>> Begin Excerpted passage

Once exocentric representations have been computed, they may be used in spatial computations like constructing complex representations of spatial layouts, distance and bearing estimates, and magnitude comparisons. Note that these operations are not free or automatic in this perspective but require effortful processing and attention to combine and integrate elemental spatial knowledge. We believe that a relatively small set of basic transformations exists, which can be combined in various ways to support a variety of higher-level spatial reasoning operations, from mental rotation (e.g., Shepard & Metzler, 1971), to map-based orientation and reasoning (e.g., Gunzelmann, 2008; Gunzelmann & Anderson, 2006), to complex mental simulation (e.g., Hegarty, 1992; Trickett & Trafton, 2007). These are all identified in Table 1 as existing limitations that play important roles in understanding performance on a complex task like UAV reconnaissance. Drawing upon the orientation-with-maps research described above, we suspect that both qualitative and quantitative processes are available, which likely reflect the functions of distinct cortical areas (e.g., Baciu et al., 1999; Kosslyn et al., 1989).

Unfortunately, these transformation processes are not easy to implement naturally in ACT-R. For one thing, the basic representations that they depend upon are not currently part of the architecture. This makes the goal of integrating research findings on spatial transformations with what is already known about other cognitive processes (such as declarative memory retrieval or goal-directed problem solving) all but impossible to accomplish without first attending to the representational issues described in Section 3.1.

3.3. Spatial visualization

When the transformation processes discussed above are applied to foundational spatial knowledge in the context of a spatial task, the result is, at some stage, a higher-level representation that integrates spatial and perceptual information to instantiate a representation of the emerging situation (c.f., Zwaan & Radvansky, 1998). Therefore, performance on complex spatial problems such as those embedded within the UAV reconnaissance task will be a function of both the efficacy of spatial operations and the accuracy of maintaining the spatial visualizations of the intermediate and final results.

>> End Excerpted passage
>> Begin Dataset section

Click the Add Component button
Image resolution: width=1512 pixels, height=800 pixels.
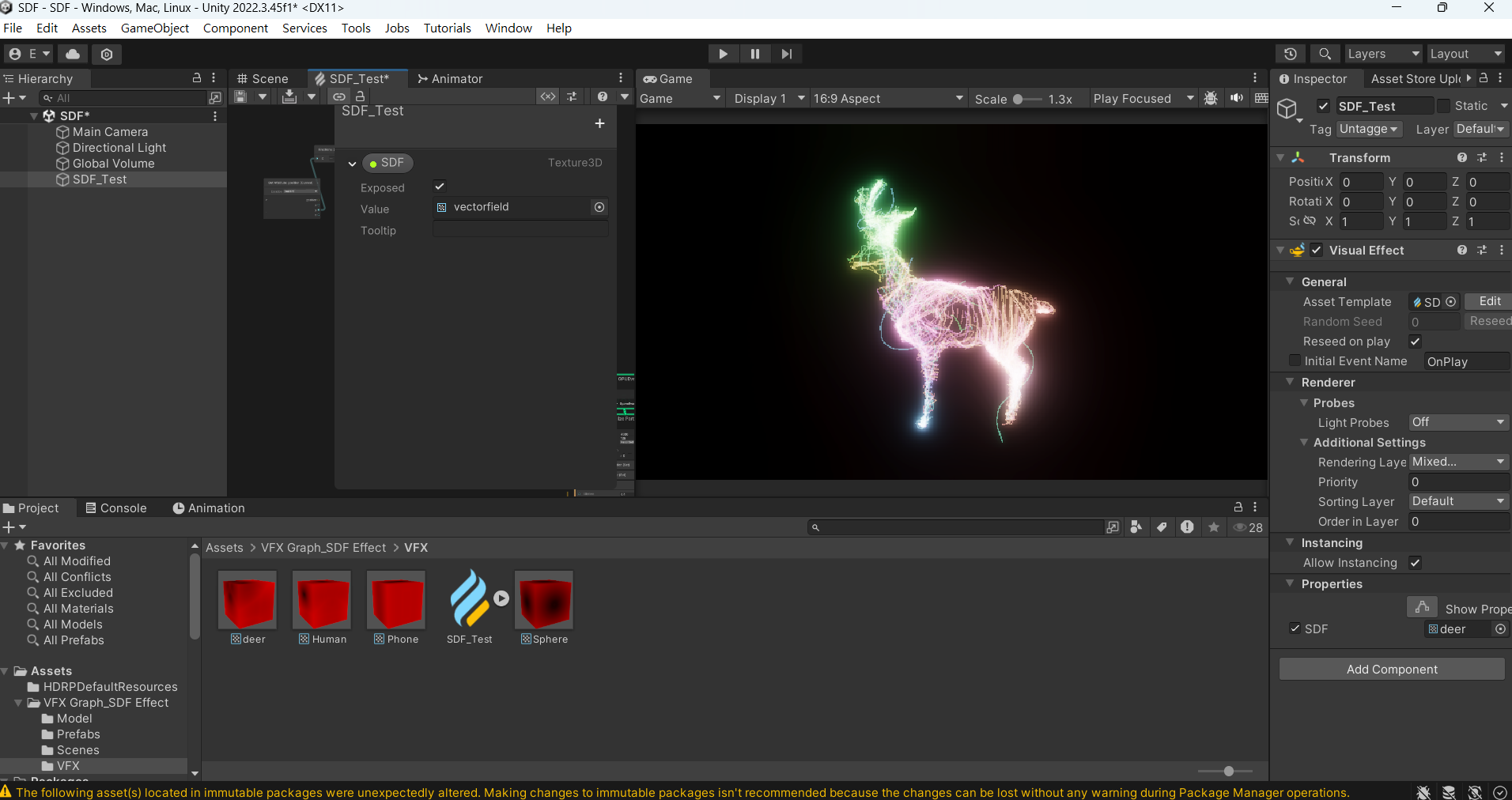1391,669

>> End Dataset section

### List of tasks
1. Update the stretch of the spatial reasoning passage from "3.3. Spatial visualization" through "and final results." so that "spatial operations" reads "spatial transformations".
2. Carry the spatial reasoning passage on from the point where it stops.
The material stands apart from the spatial reasoning passage.

### Answers provided
1.
3.3. Spatial visualization

When the transformation processes discussed above are applied to foundational spatial knowledge in the context of a spatial task, the result is, at some stage, a higher-level representation that integrates spatial and perceptual information to instantiate a representation of the emerging situation (c.f., Zwaan & Radvansky, 1998). Therefore, performance on complex spatial problems such as those embedded within the UAV reconnaissance task will be a function of both the efficacy of spatial transformations and the accuracy of maintaining the spatial visualizations of the intermediate and final results.

2.
As noted earlier, we have succeeded in adapting ACT-R’s declarative memory component to model various phenomena in the visualization of complex paths (Lyon et al., 2008). We believe that this has led to some new and interesting insights about visualization (for example, the existence of lateral-masking-like interference in spatial images). However, research currently in progress suggests that this may not be the best long-term solution to modeling visualization in a general way and that a different kind of representation is needed.

One possibility is that spatial visualizations share representational features with perceptual encoding, as suggested by research on mental imagery (e.g., Kosslyn, 1994; Kosslyn, Thompson, & Ganis, 2006) and by the evidence for spatial interference in our path visualization results. However, even if this is the case, our results also clearly indicate that these representations are also affected by processes similar to those that influence the availability of semantic knowledge in declarative memory (e.g., decay and associative interference). Thus, one issue to be addressed is the relationship between foundational spatial knowledge (discussed in Section 3.1) and spatial visualizations, which include more perceptually grounded information to contextualize the spatial information.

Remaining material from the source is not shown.